| Tâche à faire a |
Dans les enregistrements, remplacez « screenshot » par « snapshot » depuis le début jusqu'à la ligne contenant « coordinates (536, 324). » incluse, et redonnez ces lignes sans rien changer d'autre.

| Texte fourni |
Pour tenter de sauver le « libéralisme », la stratégie adoptée consiste généralement a opposer le méchant « néo- ou ultra-libéralisme » (économique) au gentil « libéralisme classique » (politique). Le premier étant une dérive ou radicalisation illégitime du second. C’est cette stratégie de défense que Alain Laurent (Le libéralisme américain, Les Belles Lettres, 2006) entend démonter en posant la question de savoir ce qu’est le vrai libéralisme. Afin d’éviter une trop grande extension du concept qui le rendrait inopérant, il distingue ce qu’il appelle un libéralisme authentique (c’est-à-dire l’affirmation de la triple liberté individuelle, politique et économique assortie de la volonté de limiter la sphère légitime d’intervention de l’Etat) d’un libéralisme inauthentique, qui se présente comme du libéralisme, a le goût du libéralisme, mais n’est pas du libéralisme. Ce libéralisme inauthentique (qui trahit explicitement les idées précédentes) est le fruit d’une stratégie d’importation de la social-démocratie en Amérique, qui n’a pas voulu dire son nom (précisément pour favoriser cette importation). Ce trajet, qui débute en Angleterre (New liberalism de Mill, Green, Hobhouse, …) et se poursuit aux Etat-Unis (Dewey, Lippmann), se traduit par un « gauchissement » du libéralisme : la Théorie de la justice de Rawls en est l’aboutissement. C’est une telle « dérive étatiste » qu’entendront combattre les « néo-libéraux » américains qui, dans cette perspective, loin de représenter eux-mêmes, une « dérive du libéralisme » sont les héritiers les plus légitimes de son orthodoxie.
L’avantage de cette lecture est qu’elle permet de clarifier les antagonismes en identifiant avec précision les lignes de front. Elle permet d’éviter les malentendus suscités par le terme libéral : les libéraux américains (liberals) sont « de gauche », l’exact contraire de ceux que les Français disqualifient comme « libéraux américains », qui sont eux de droite et très peu libéraux (courant néo-conservateur). Son inconvénient est qu’elle décourage les tentatives de convertir la gauche française à la modernité (Monique Canto-Sperber). Elle n’envisage pas non plus l’idée d’une « transformation du libéralisme » (Alain Renaut) qui consisterait en la tentative d’intégrer les exigences de la justice sociale dans un schéma libéral (primat du premier principe sur le second). Bref, l’interprétation juste historiquement est philosophe-politiquement fâcheuse.
Pour éviter l’inconvénient sans abolir l’avantage, j’opposerai pour ma part (en suivant Gauchet, in Le Débat, 131, sept-oct 2004) un socle libéral (qui constitue le fonds commun des sociétés occidentales) et le libéralisme comme doctrine (qui offre plusieurs visages dans le paysage politique contemporain).

| Matériel de travail |
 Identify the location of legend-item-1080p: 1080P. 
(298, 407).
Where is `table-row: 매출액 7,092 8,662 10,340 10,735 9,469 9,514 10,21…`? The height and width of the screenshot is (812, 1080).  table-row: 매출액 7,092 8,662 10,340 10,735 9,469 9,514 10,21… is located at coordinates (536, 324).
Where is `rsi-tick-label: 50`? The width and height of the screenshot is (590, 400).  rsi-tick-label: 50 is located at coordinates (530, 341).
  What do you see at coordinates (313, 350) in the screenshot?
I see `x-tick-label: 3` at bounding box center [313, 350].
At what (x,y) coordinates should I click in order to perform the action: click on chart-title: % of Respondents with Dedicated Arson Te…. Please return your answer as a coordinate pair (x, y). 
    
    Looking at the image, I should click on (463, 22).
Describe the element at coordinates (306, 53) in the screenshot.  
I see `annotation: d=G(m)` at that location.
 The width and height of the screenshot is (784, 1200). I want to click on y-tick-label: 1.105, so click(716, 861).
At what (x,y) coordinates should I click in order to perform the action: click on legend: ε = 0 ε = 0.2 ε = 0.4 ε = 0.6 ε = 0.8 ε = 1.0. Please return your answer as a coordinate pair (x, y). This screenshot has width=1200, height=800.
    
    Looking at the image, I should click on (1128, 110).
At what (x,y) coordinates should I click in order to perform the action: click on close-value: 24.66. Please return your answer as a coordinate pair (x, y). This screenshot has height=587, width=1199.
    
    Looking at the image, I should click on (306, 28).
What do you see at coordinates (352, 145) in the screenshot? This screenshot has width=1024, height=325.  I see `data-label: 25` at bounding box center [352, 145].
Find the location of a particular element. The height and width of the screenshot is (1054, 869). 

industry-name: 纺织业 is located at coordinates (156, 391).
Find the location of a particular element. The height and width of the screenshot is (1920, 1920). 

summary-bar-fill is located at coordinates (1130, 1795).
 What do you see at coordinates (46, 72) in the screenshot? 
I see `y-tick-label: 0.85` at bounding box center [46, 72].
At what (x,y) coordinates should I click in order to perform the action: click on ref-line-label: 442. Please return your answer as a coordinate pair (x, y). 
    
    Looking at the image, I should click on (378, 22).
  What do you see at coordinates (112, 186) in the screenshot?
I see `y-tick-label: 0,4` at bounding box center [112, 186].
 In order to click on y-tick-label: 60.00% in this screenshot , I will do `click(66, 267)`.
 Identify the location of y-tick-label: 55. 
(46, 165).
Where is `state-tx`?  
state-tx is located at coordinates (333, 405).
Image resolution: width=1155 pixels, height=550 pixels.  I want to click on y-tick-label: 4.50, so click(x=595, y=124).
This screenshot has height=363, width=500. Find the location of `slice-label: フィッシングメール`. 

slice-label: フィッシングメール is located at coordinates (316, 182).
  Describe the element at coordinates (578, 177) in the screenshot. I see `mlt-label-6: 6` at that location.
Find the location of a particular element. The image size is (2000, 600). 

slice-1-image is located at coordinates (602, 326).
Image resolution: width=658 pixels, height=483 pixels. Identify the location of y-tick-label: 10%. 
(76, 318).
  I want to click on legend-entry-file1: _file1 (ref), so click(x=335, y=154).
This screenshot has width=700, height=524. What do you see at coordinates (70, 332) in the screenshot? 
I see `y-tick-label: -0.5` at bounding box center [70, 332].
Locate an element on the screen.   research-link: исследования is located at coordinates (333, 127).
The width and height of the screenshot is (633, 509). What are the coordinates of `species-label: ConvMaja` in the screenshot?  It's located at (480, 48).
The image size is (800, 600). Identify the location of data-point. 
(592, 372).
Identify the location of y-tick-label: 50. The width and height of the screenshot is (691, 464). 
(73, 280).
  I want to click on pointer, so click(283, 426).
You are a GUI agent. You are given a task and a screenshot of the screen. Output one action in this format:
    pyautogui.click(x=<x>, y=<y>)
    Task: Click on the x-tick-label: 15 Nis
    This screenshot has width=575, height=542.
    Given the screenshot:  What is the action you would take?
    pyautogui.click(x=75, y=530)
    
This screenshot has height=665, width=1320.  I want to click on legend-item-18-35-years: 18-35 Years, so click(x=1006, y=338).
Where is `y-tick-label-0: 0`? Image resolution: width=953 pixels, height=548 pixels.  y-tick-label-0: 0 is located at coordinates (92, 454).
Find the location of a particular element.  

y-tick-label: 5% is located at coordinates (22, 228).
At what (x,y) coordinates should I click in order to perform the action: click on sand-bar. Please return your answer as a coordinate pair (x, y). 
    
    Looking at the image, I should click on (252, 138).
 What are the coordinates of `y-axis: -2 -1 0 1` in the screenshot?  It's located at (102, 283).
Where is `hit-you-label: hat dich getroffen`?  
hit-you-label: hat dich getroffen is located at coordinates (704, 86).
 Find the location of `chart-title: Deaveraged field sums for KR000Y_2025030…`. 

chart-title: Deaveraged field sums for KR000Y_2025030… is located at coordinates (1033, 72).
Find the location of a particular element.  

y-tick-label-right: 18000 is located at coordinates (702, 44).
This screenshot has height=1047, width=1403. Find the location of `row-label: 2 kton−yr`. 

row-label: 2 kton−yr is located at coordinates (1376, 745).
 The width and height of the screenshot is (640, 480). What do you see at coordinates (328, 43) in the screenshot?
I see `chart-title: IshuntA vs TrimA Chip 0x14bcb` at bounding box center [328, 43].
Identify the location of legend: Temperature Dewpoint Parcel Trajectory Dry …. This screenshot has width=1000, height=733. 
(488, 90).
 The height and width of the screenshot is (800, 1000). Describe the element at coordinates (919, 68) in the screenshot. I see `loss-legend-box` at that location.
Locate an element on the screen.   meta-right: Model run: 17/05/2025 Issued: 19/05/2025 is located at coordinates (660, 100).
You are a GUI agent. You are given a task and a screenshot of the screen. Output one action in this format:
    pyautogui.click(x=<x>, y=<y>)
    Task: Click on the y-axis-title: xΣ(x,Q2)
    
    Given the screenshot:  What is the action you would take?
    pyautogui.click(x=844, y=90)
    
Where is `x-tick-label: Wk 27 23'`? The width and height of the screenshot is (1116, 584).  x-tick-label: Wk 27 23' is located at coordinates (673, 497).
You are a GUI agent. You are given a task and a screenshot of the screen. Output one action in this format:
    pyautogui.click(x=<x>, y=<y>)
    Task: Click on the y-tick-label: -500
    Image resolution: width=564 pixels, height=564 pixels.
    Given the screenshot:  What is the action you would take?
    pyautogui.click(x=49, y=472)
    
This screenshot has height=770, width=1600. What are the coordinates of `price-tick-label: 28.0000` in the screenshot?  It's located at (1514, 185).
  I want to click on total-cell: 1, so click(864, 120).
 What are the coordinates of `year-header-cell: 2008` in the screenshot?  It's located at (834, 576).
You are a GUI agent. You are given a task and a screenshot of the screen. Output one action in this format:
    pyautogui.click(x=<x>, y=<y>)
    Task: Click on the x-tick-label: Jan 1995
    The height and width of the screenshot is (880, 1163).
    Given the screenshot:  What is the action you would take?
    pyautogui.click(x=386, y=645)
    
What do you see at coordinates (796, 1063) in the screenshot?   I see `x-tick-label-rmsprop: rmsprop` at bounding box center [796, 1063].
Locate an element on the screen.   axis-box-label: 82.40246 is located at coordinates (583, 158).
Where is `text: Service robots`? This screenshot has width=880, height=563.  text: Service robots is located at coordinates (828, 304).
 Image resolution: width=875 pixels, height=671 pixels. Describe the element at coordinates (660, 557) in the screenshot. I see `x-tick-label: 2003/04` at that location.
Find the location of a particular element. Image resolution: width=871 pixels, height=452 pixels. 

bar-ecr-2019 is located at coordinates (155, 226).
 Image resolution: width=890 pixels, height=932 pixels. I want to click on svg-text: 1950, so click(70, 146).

| Tâche à faire b |
Veuillez indiquer quel ouvrage de Rawls le texte fourni présente comme l'aboutissement du « gauchissement » du libéralisme.

| Zone de réponse a |
 Identify the location of legend-item-1080p: 1080P. 
(298, 407).
Where is `table-row: 매출액 7,092 8,662 10,340 10,735 9,469 9,514 10,21…`? The height and width of the snapshot is (812, 1080).  table-row: 매출액 7,092 8,662 10,340 10,735 9,469 9,514 10,21… is located at coordinates (536, 324).

| Zone de réponse b |
La Théorie de la justice.